Sure, THE BRAIN THAT WOULDN'T DIE is a classic example of a bad movie, but what a fucking great bad movie it is! If you appreciate the sleazy in the same way I do, especially sleaze with a distinctly 1950's flavor, there's a lot to savor in this classic of epic bad taste. It's become something of a born-again cult classic since it was lampooned on MYSTERY SCIENCE THEATER 3000 twenty years ago and the treatment it got there was indeed hilarious, but I argue that the film should be experienced on its own merits. It's like the cinematic equivalent of a lurid, ultra-trashy pulp novel found in a filthy bus depot at Jesus o'clock in the morning, only with the added bonus of the horror angle thrown in alongside the lascivious content.
Dr. Bill Cortner (Jason Evers) is a brilliant but unorthodox surgeon who gets into an horrific car accident while out driving with his fiancee, Jan (Virginia Leith). Cortner survives relatively unscathed but Jan is decapitated, so Cortner bundles up her noggin and takes it home to his lab, where he promptly places Jan's severed head in a tray of life-giving fluids and hooks her up to some nifty wires and tubes. Aided by his malformed assistant (Leslie Daniels), the doctor keeps Jan's head alive — and she's somehow able to speak, despite intact vocal chords or lungs with which to produce breath — despite her frequent entreaties to be allowed to die, and in no time he hits the streets of the nearby inner city to find a new body for his love. So what if some innocent woman has to die so he can bring Jan back?
Jan in the pan.
And not just any female body will do for Cortner's sinister purpose.

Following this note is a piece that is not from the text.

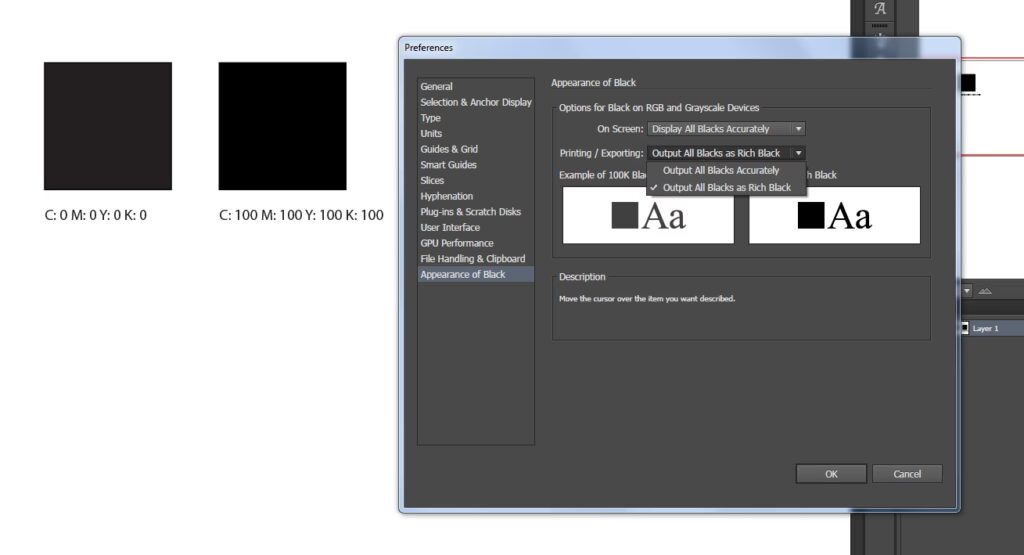Select the User Interface preferences category

[x=450, y=228]
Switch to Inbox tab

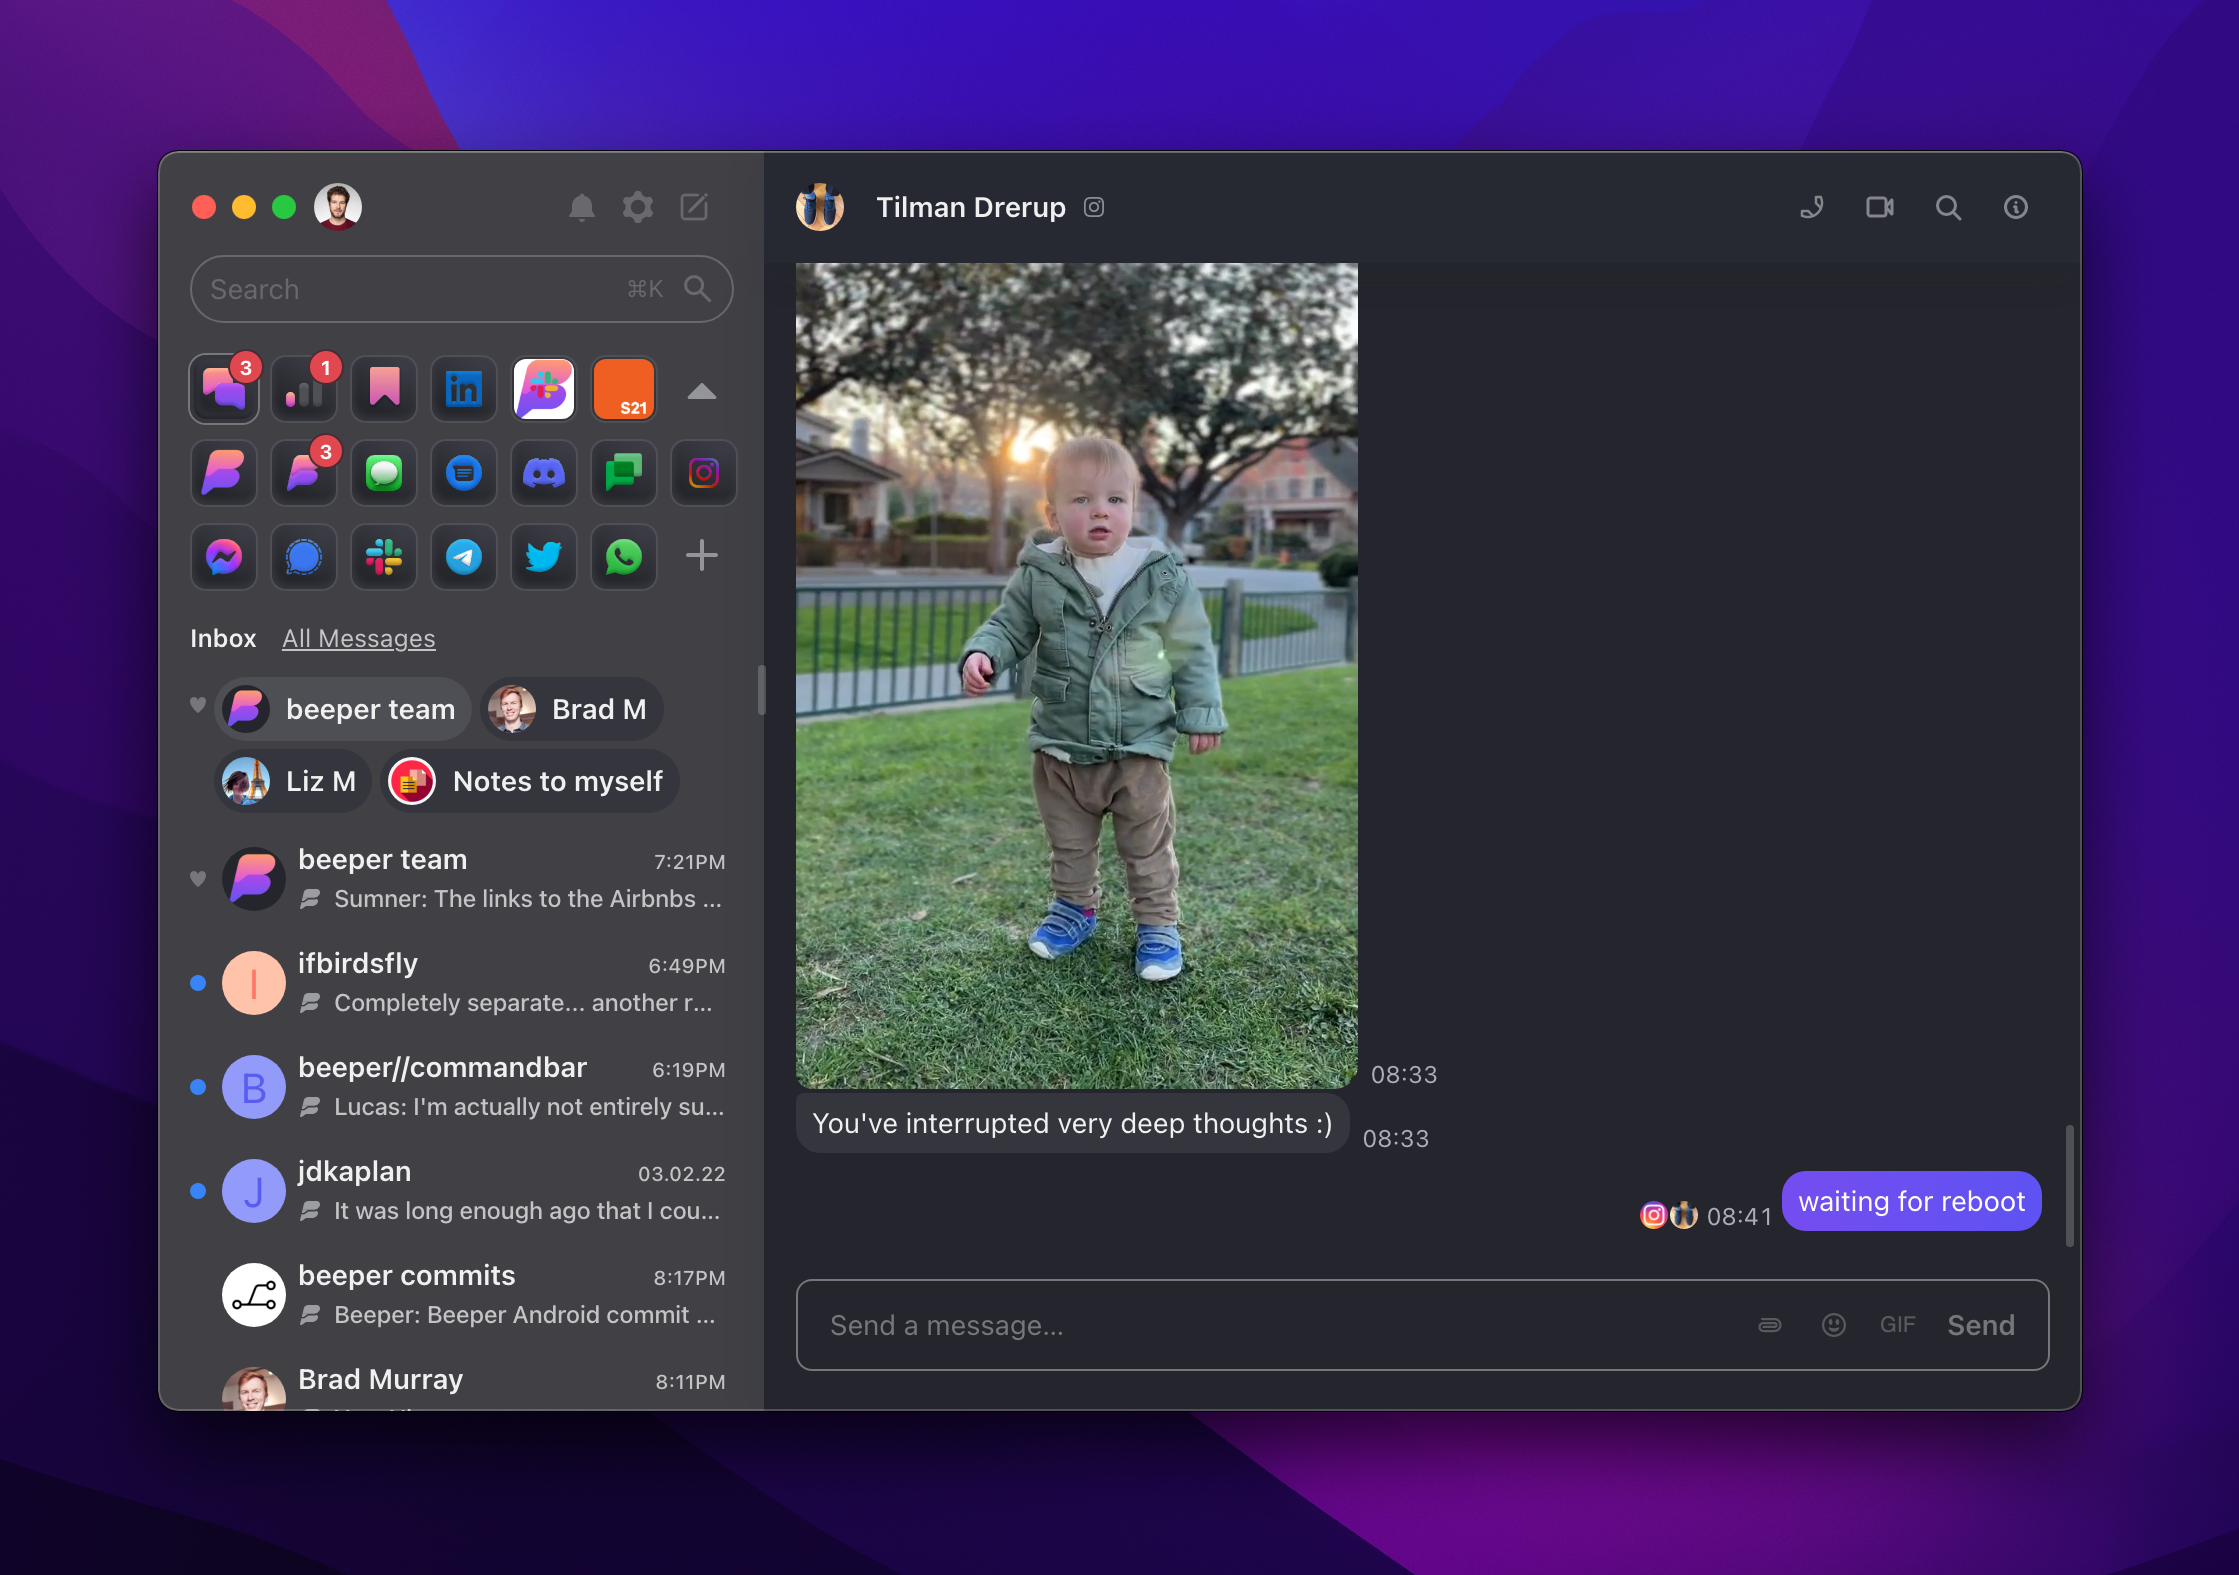point(223,638)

He cruises shady areas and strip joints, prowling for a stacked figure right out of the classic 1950's Jayne Mansfield mold, and he's quite thorough in his search. (It's beyond morally reprehensible, but I can see where's coming from.)
Dr. Cortner does some window shopping.
After striking out with a street pickup and two strippers (who get into a ludicrously gratuitous cat fight), Cortner sets his sights on a raven-haired lovely (Adele Lamont) who poses as a model for an Irving Klaw-style camera club, creepily worming his way into her trust by promising to fix her scarred visage with his miraculous plastic surgery skills. (She hides the scarring by draping her long hair over the left side of her face.) Desperate to look normal, the model accepts Cortner's offer and ends up drugged and bound for his basement operating table.

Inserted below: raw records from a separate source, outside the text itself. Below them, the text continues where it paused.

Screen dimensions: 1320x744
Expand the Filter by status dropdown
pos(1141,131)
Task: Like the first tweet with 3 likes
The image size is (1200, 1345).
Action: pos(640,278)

From girlie-shot model to unwilling replacement body for a severed head.
But while all of this is going on, Cortner's selfish obsession allows him to completely ignore Jan's growing hatred for her fiancee because he won't hear her pleas to be humanely put out of her unnatural misery. While Cortner's away prowling the street for nubile flesh, Jan plots vengeance while learning to telepathically communicate with the cobbled-together monstrosity that Cortner keeps locked up behind a thick door in the basement, which sets in motion the narrative's satisfyingly gory climax.

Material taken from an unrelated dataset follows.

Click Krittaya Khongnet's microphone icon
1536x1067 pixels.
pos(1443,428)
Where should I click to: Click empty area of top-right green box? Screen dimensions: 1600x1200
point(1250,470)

Shot in 1959, THE BRAIN THAT WOULDN'T DIE — titled THE HEAD THAT WOULDN'T DIE in some prints — didn't see release until 1962. I have no idea why, but I like thinking that it was simply just too damned sleazy to be unleashed onto the screen at the ass-end of the 1950's. Not only is the presentation of the story's material a bit more extreme than usual for its era, the movie also notably possesses a vibe that evokes sweat, greasiness, the choking miasma of stale cigarettes in a closed back room poker game, and the feeling that one is watching the proceedings through the haze of a three-day bender fueled by the cheapest of tequilas. The ending also delivers like few other American-made horror flicks of its vintage, and I'm intentionally not telling you what happens so you can marvel at it like I did when first seeing it at age nine. THE BRAIN THAT WOULDN'T DIE is, in my humble opinion, the perfect gene-splicing of Fifties-era exploitation and E.C. Comics-style horror, and as such it is a nasty little treasure.
Poster from the original theatrical release.